▼▼▼

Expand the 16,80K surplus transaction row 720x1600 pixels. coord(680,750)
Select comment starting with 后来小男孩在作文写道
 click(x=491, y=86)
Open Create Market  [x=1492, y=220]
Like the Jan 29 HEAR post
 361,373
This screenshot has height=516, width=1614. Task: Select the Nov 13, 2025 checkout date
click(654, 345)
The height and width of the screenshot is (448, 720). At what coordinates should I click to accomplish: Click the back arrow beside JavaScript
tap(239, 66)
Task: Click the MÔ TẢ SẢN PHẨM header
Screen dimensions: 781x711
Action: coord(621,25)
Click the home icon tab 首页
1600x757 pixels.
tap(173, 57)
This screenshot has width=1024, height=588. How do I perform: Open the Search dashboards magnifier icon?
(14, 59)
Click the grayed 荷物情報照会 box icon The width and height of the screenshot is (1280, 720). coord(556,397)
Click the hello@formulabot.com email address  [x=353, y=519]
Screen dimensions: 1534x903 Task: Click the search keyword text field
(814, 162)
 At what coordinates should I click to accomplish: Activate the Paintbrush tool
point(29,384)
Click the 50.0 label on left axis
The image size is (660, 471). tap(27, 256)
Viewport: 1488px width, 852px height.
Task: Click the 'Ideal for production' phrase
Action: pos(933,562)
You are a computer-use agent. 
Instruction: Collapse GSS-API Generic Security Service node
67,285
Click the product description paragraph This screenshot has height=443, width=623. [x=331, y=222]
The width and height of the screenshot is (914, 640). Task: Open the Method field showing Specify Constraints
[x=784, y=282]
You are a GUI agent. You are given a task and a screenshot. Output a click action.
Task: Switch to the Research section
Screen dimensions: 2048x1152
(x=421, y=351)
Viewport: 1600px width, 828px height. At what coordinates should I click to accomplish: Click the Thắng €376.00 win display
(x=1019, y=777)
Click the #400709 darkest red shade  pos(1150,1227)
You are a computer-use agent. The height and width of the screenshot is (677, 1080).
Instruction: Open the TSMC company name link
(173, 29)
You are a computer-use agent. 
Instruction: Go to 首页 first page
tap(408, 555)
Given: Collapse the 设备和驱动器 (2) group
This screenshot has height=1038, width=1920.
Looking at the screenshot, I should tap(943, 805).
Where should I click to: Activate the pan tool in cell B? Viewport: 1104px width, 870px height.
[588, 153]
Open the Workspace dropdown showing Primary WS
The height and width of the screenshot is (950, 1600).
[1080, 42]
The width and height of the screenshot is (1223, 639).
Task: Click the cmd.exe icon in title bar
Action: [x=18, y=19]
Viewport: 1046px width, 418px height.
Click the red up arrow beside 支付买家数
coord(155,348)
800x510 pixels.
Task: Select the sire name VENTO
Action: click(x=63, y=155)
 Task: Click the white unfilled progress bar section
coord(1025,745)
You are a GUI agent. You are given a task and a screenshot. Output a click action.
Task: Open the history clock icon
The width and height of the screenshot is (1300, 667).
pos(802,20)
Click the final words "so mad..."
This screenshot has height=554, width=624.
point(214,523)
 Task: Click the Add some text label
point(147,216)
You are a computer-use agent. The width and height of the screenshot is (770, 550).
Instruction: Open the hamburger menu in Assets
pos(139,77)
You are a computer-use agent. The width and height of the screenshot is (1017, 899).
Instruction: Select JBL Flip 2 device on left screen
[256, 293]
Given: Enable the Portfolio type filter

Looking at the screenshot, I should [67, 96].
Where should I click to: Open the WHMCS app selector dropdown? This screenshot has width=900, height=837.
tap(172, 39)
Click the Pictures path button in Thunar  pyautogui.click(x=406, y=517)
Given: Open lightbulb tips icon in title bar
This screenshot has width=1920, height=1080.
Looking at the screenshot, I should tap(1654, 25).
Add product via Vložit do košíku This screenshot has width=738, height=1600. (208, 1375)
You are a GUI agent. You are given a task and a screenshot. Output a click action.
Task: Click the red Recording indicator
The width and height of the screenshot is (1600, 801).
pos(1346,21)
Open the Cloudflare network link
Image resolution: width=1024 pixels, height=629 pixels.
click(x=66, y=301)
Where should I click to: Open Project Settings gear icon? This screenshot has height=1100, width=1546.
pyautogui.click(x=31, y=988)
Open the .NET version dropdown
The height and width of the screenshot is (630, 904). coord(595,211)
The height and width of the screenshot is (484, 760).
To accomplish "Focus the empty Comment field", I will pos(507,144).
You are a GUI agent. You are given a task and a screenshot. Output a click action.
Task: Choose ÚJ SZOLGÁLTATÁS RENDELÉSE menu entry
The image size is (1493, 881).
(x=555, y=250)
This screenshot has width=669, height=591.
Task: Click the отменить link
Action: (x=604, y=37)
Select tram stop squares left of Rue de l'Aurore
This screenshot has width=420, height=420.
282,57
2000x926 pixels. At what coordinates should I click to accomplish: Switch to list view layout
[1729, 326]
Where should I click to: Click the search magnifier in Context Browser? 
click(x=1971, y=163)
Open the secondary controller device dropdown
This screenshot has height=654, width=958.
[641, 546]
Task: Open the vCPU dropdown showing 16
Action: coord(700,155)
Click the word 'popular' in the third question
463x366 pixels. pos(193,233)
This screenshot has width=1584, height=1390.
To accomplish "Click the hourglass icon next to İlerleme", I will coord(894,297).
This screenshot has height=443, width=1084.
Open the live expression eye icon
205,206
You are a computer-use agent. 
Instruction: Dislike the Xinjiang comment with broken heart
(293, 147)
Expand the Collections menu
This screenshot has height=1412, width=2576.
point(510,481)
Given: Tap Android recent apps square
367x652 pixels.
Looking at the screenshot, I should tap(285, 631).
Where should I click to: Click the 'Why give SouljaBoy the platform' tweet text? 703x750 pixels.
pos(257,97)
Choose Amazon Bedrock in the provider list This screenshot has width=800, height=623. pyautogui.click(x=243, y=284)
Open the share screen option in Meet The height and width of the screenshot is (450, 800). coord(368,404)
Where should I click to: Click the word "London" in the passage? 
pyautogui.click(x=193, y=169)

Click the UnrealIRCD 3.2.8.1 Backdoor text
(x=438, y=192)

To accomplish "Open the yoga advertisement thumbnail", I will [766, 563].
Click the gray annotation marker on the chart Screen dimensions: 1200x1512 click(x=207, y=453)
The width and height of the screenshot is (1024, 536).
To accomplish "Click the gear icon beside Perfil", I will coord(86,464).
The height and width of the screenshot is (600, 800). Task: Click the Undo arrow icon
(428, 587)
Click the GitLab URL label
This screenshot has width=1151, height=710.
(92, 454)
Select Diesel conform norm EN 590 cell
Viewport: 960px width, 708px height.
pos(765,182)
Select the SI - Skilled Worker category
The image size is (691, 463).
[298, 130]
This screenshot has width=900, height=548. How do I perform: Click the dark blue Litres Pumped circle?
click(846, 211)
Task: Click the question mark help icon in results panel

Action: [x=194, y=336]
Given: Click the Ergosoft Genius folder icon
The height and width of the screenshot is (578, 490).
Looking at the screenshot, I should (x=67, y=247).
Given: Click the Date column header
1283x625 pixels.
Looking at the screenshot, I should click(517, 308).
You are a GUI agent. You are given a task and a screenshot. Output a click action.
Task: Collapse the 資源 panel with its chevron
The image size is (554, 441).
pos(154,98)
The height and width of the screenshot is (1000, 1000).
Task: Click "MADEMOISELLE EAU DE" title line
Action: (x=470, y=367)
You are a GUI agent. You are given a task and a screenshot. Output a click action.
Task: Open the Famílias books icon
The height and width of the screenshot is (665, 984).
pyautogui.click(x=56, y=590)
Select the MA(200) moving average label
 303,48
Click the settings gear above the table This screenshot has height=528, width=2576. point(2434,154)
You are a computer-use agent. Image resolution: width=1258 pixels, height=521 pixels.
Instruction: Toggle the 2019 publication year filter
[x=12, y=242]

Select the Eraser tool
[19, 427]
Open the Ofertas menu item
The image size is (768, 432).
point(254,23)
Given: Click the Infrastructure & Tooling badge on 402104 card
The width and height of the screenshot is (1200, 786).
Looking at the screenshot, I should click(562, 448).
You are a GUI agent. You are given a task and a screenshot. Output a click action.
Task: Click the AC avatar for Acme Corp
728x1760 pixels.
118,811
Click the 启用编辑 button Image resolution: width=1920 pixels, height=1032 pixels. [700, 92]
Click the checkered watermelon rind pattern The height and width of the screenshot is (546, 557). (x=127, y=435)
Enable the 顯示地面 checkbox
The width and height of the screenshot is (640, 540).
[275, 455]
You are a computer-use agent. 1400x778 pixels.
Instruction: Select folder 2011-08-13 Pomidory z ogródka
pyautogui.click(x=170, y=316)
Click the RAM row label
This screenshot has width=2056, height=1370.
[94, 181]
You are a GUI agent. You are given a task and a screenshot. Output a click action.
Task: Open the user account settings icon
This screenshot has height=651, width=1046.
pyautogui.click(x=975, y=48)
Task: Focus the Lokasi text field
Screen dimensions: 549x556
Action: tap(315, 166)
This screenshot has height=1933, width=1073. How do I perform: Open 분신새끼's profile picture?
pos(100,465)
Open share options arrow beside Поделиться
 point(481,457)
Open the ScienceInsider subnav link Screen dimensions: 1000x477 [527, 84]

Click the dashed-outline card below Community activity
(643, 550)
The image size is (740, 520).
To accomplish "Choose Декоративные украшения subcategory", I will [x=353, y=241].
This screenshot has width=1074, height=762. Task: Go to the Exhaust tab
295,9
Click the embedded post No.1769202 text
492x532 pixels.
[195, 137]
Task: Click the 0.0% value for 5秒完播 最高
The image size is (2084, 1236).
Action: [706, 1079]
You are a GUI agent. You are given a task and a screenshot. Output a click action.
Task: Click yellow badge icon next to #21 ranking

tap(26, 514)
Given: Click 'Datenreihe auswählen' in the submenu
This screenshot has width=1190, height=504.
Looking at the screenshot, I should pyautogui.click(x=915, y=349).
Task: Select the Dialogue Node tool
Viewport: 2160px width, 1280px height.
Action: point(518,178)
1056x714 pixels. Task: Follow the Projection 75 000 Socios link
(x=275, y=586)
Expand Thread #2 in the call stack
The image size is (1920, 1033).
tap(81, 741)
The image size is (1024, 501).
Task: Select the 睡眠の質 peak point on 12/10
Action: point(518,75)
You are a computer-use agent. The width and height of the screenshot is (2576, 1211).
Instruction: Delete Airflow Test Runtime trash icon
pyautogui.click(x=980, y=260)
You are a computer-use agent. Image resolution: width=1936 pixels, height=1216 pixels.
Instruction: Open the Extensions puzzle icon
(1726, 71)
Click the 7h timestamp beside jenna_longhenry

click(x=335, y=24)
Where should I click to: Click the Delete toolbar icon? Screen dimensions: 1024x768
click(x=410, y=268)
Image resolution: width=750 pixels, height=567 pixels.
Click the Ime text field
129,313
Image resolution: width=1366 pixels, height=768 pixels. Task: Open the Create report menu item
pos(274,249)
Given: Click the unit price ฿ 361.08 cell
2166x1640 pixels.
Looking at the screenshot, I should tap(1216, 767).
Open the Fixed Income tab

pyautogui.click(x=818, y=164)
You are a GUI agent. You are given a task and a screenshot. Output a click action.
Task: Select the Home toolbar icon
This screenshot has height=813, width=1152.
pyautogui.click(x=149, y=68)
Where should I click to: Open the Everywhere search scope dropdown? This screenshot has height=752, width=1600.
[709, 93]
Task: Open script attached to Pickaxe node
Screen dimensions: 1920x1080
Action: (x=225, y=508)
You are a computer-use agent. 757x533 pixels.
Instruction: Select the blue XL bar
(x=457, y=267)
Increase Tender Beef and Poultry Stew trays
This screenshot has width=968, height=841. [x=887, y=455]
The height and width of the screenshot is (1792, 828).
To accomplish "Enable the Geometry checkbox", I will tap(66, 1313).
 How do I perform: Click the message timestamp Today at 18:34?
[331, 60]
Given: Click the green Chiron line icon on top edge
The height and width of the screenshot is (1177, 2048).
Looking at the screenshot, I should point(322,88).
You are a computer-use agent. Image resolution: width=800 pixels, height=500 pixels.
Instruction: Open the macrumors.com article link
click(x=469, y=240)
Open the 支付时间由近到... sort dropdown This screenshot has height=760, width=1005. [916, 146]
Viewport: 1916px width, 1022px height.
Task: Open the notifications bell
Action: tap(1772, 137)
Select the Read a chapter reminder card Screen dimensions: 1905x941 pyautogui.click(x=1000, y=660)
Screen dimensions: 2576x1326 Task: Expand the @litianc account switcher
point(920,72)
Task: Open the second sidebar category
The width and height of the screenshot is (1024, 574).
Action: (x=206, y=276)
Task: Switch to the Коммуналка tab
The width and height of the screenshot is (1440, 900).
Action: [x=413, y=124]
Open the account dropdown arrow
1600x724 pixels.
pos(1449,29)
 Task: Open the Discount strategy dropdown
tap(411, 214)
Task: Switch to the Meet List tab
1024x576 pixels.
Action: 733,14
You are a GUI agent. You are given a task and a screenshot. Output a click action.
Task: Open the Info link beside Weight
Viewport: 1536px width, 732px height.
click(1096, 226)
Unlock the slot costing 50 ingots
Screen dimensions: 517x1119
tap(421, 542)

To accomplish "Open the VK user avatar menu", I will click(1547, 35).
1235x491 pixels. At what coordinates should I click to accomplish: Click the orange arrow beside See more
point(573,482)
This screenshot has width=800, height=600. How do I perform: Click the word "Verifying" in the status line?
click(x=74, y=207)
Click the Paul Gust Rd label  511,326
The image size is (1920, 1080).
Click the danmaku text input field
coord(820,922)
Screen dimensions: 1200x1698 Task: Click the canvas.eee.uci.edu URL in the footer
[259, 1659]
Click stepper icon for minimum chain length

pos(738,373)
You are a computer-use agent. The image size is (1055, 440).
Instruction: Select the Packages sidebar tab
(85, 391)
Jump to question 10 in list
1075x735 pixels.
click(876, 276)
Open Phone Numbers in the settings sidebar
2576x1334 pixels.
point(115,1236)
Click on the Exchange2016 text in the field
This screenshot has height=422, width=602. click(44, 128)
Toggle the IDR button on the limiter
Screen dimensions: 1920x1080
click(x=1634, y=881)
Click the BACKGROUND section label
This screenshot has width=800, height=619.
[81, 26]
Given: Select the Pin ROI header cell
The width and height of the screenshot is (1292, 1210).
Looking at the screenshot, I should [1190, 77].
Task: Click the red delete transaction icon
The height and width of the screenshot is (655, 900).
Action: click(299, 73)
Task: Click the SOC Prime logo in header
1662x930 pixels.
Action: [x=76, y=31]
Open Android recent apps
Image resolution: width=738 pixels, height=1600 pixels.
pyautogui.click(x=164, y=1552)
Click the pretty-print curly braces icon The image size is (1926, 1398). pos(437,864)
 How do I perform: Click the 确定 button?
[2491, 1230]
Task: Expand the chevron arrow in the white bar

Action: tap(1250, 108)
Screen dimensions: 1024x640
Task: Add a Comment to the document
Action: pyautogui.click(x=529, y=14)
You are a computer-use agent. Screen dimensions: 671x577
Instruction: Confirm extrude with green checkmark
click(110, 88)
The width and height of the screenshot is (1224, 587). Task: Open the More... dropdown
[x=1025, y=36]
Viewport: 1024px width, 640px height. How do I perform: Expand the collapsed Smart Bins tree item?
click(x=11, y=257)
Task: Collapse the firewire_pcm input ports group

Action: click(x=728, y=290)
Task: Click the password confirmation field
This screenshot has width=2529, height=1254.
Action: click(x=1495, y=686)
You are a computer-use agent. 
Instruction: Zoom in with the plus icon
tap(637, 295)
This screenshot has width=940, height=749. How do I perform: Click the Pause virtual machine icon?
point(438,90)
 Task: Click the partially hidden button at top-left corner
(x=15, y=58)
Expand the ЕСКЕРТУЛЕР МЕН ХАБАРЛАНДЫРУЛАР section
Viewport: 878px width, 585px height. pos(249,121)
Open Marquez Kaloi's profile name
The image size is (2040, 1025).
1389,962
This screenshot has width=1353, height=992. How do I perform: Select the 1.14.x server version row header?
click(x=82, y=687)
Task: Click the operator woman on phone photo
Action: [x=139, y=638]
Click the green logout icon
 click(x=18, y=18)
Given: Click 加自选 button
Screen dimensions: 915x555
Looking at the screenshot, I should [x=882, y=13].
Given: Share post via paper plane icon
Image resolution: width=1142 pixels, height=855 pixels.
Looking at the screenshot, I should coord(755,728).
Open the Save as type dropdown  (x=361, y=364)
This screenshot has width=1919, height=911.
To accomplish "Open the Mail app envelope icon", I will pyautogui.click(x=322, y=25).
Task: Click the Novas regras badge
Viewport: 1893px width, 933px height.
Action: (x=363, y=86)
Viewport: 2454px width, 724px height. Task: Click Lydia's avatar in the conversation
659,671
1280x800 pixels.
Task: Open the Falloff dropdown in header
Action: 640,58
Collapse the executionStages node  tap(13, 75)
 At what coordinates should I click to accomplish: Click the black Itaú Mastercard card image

▲▲▲

Write out the lines from the one containing "Where should I click to: Click the search" through the one containing "pos(257,97)", both included, as a JSON list of strings with one string per line and any blank lines left out.

[
  "Where should I click to: Click the search magnifier in Context Browser? ",
  "click(x=1971, y=163)",
  "Open the secondary controller device dropdown",
  "This screenshot has height=654, width=958.",
  "[641, 546]",
  "Task: Open the vCPU dropdown showing 16",
  "Action: coord(700,155)",
  "Click the word 'popular' in the third question",
  "463x366 pixels. pos(193,233)",
  "This screenshot has width=1584, height=1390.",
  "To accomplish \"Click the hourglass icon next to İlerleme\", I will coord(894,297).",
  "This screenshot has height=443, width=1084.",
  "Open the live expression eye icon",
  "205,206",
  "You are a computer-use agent. ",
  "Instruction: Dislike the Xinjiang comment with broken heart",
  "(293, 147)",
  "Expand the Collections menu",
  "This screenshot has height=1412, width=2576.",
  "point(510,481)",
  "Given: Tap Android recent apps square",
  "367x652 pixels.",
  "Looking at the screenshot, I should tap(285, 631).",
  "Where should I click to: Click the 'Why give SouljaBoy the platform' tweet text? 703x750 pixels.",
  "pos(257,97)"
]